25/03/2013

O desafio que vem da China

Colunista Fareed (Foto: divulgação)A primeira viagem ao exterior do secretário de Estado americano, John Kerry, foi um impressionante giro por nove países da Europa e do Oriente Médio. Me pergunto se ele não deveria ter visitado apenas dois países, China e Japão. É neles que estão ocorrendo os mais significativos e perigosos desdobramentos em relações internacionais. A segunda e a terceira maiores economias do mundo vêm se enfrentando há meses por causa de territórios, revivendo feias memórias históricas e deixando claro que, no caso de uma crise, nenhum dos lados recuará. O comércio entre os dois países – normalmente em torno de US$ 350 bilhões por ano – diminuiu substancialmente. Um acidente, um erro de cálculo ou um imprevisto podem facilmente sair do controle.

Tudo isso acontece num contexto de uma China em mudança, interna e externamente. O país carece de um profundo e estratégico relacionamento com os Estados Unidos. Na verdade, a falta de avanços nas relações com a China é o maior vácuo na (em geral bem-sucedida) política externa do presidente Barack Obama.

Isso não se deve à falta de esforço. O governo Obama começou determinado a fazer da Ásia uma prioridade, especialmente em sua relação com a China. A primeira viagem de Hillary Clinton como secretária de Estado foi à Ásia – e ela deu sinais de que as discussões com a China se concentrariam em grandes questões estratégicas e não seriam atrapalhadas pelo tema dos direitos humanos. O governo queria engajar a China como uma espécie, imperfeita, de parceira. O ex-assessor para Segurança Nacional Zbigniew Brze­zinski, conhecido por ser próximo de Obama, especulou sobre a necessidade de criar um G2 – um diálogo permanente entre Washington e Pequim sobre os grandes desafios que o mundo enfrenta.

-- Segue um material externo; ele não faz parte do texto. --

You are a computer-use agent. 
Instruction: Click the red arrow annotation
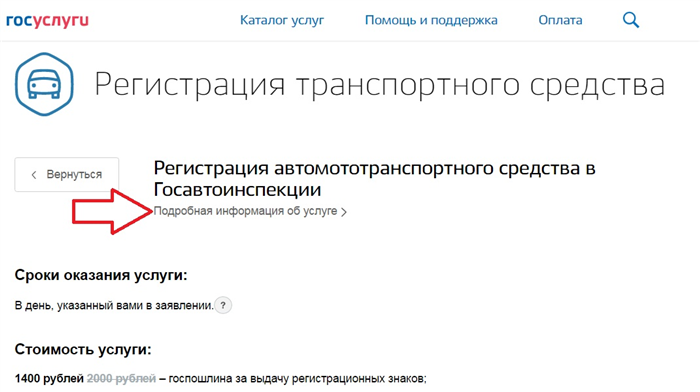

A reação da China a essas aberturas foi confusa. Pequim estava preocupada em ser envolvida numa diplomacia de superpotências. Isso distrairia o país de seu foco principal, o desenvolvimento econômico. A China queria proteger seu direito de ser considerada um país em desenvolvimento para que pudesse continuar a se industrializar sem se preocupar muito com as mudanças climáticas. Alguns representantes da elite chinesa na área de política externa perguntavam se isso não era uma armadilha, que forçaria o governo a apoiar decisões formuladas e dirigidas a partir de Washington. Outros viram as aberturas do governo Obama como um sinal do aumento da força da China, convencidos de que o melhor caminho para Pequim seria seguir fortalecendo sua economia e aguardar seu momento.

O único caminho duradouro
para a estabilidade na Ásia
é uma relação forte entre
Estados Unidos e China
Como resultado, a resposta de Pequim à diplomacia inicial do governo americano foi fria. Na conferência sobre mudanças climáticas de Copenhague, em 2009, a China foi até mesmo distante e combativa. Tentou ativamente se opor aos esforços dos Estados Unidos para alcançar um consenso. Enquanto isso, muitas das outras potências asiáticas começaram a se preocupar com uma nova e determinada China. Do Japão ao Vietnã e Cingapura, governos asiáticos deram sinais de que receberiam bem uma presença maior dos Estados Unidos na região, algo que garantisse a eles que a Ásia não se tornaria uma zona de influência da China.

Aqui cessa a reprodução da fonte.